- _What to work on_
Rewrite the rows below, starting at the line that contains "Given: Click the rank 10 play-in badge" and stopping after the last row. Replace "badge" with "marker" and leave everything else unchanged.

======== Raw data

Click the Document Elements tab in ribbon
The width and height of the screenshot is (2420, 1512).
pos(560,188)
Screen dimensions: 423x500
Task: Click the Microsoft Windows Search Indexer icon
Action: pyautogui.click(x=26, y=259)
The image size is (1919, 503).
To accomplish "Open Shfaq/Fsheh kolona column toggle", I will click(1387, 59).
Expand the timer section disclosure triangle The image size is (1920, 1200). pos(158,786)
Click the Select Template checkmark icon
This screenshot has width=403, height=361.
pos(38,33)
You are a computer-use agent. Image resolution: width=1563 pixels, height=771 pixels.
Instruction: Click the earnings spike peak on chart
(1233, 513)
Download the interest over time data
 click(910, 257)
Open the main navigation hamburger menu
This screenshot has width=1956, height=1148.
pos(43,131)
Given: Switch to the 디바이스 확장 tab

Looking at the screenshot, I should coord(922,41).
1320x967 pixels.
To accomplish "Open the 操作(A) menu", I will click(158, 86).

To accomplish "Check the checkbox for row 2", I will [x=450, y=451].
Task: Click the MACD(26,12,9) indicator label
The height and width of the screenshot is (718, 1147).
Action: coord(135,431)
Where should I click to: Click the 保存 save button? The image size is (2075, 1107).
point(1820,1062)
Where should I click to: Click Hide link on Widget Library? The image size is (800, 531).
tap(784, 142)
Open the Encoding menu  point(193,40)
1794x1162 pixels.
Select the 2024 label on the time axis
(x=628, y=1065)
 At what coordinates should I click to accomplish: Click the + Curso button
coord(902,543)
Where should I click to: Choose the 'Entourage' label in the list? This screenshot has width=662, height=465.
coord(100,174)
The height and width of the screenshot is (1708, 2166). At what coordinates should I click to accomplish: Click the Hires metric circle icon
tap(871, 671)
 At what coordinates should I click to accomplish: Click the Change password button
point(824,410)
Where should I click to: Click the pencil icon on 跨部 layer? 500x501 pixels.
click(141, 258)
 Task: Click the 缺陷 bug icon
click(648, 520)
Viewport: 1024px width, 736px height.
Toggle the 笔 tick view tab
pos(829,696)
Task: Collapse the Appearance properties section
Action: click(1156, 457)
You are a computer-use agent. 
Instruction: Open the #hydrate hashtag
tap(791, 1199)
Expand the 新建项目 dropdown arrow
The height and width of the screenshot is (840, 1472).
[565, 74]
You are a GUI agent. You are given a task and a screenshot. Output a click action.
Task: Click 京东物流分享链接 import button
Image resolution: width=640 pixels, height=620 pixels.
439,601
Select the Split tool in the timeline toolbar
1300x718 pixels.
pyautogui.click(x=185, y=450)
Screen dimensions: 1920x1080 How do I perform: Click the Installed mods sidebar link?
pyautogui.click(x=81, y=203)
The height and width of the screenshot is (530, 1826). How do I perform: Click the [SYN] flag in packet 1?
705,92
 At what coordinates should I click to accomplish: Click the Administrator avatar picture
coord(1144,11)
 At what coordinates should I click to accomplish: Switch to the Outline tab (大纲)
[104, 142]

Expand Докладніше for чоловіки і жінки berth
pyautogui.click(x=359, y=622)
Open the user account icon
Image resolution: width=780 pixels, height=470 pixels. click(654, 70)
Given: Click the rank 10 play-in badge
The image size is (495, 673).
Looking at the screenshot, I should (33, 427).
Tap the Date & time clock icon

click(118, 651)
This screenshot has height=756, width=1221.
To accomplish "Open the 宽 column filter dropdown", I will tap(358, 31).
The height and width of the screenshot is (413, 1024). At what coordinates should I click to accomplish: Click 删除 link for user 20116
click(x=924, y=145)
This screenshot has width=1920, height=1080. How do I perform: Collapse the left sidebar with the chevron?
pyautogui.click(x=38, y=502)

================

- _Solved exercise_
Given: Click the rank 10 play-in marker
The image size is (495, 673).
Looking at the screenshot, I should (33, 427).
Tap the Date & time clock icon

click(118, 651)
This screenshot has height=756, width=1221.
To accomplish "Open the 宽 column filter dropdown", I will tap(358, 31).
The height and width of the screenshot is (413, 1024). At what coordinates should I click to accomplish: Click 删除 link for user 20116
click(x=924, y=145)
This screenshot has width=1920, height=1080. How do I perform: Collapse the left sidebar with the chevron?
pyautogui.click(x=38, y=502)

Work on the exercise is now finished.